[start Document text]

I think I am beginning to get a hold of the “statutory exemption” from additional requirements on attorneys and CPAs that top level IRS officials are using as the excuse for allowing those so designated to avoid the “meat” of the new tax return preparer regulation regime.
I have been told that -
“the regulations governing the practice of Attorneys, Certified Public Accountants, Enrolled Agents, Enrolled Actuaries, Enrolled Retirement Plan Agents and Appraisers before the Internal Revenue Service are published in 31 CFR Part 10 and reprinted in Treasury Department Circular 230. As for the statute itself, the legal cite for Attorneys and CPAs is:
Section 500(b) and (c) of title 4 of the United States Code, which provides:
(b) An individual who is a member in good standing of the bar of the highest court of a State may represent a person before an agency on filing with the agency a written declaration that he is currently qualified as provided by this subsection and is authorized to represent the particular person in whose behalf he acts.
(c) An individual who is duly qualified to practice as a certified public accountant in a State may represent a person before the Internal Revenue Service of the Treasury Department on filing with that agency a written declaration that he is currently qualified as provided by this subsection and is authorized to represent the particular person in whose behalf he acts.”

[end Document text]

■ Your goal: Reproduce the portion of the passage on tax return preparer regulations starting at "I think I am" and ending at "preparer regulation regime.".

[start Material supplied]

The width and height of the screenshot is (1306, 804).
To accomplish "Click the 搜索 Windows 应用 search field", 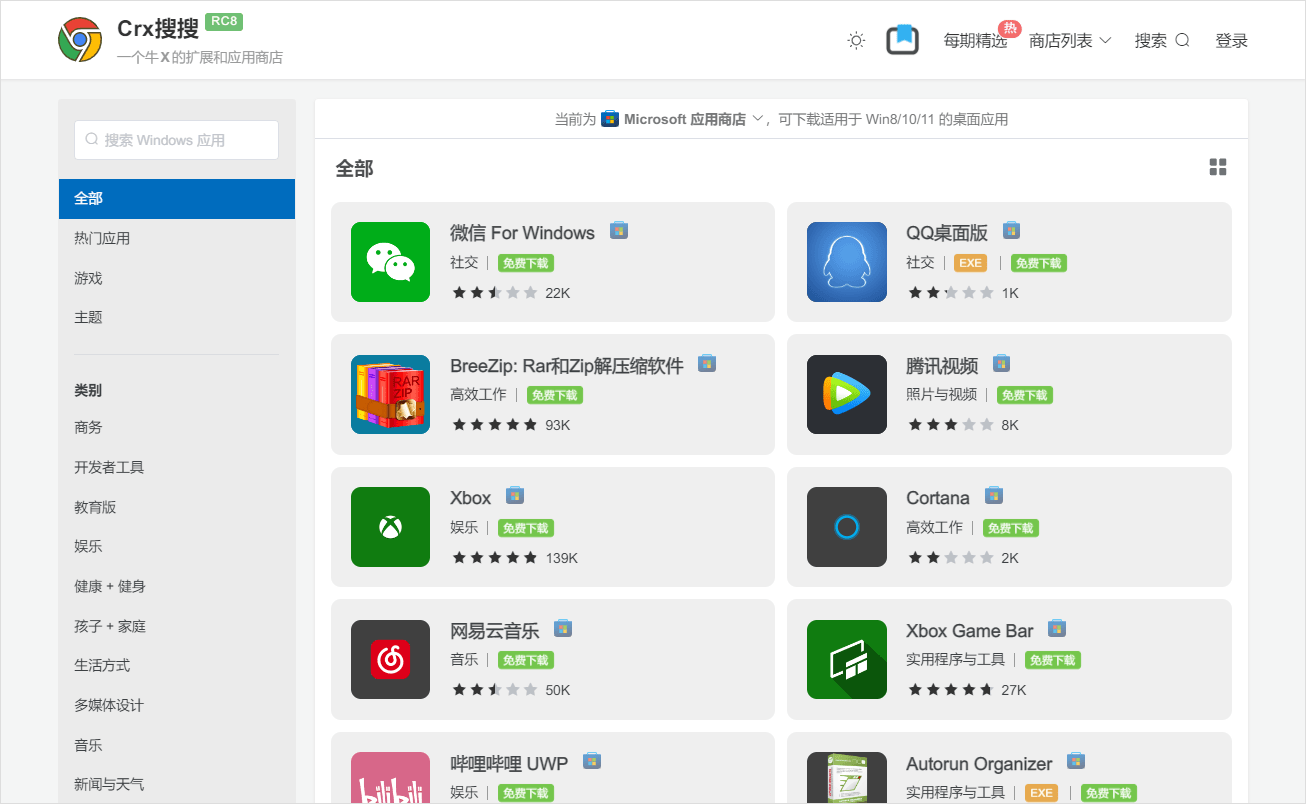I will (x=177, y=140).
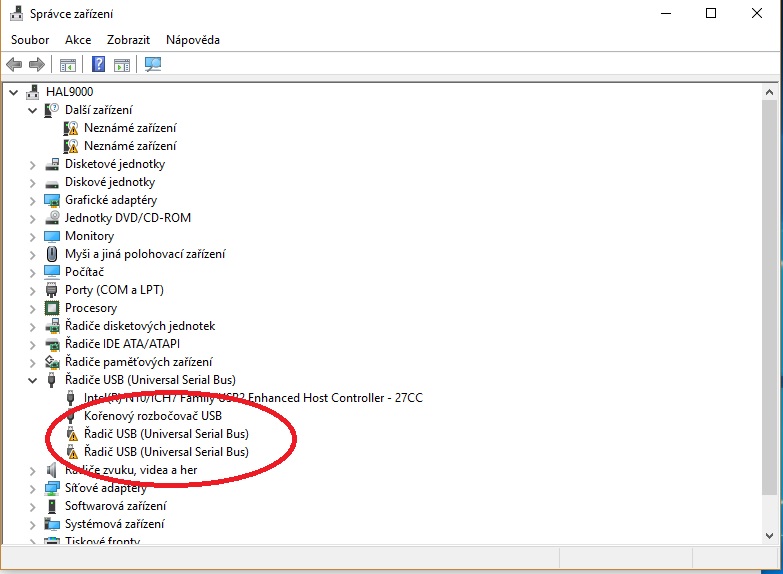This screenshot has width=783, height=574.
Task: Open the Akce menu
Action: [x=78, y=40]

[end Material supplied]

■ Worked solution:
I think I am beginning to get a hold of the “statutory exemption” from additional requirements on attorneys and CPAs that top level IRS officials are using as the excuse for allowing those so designated to avoid the “meat” of the new tax return preparer regulation regime.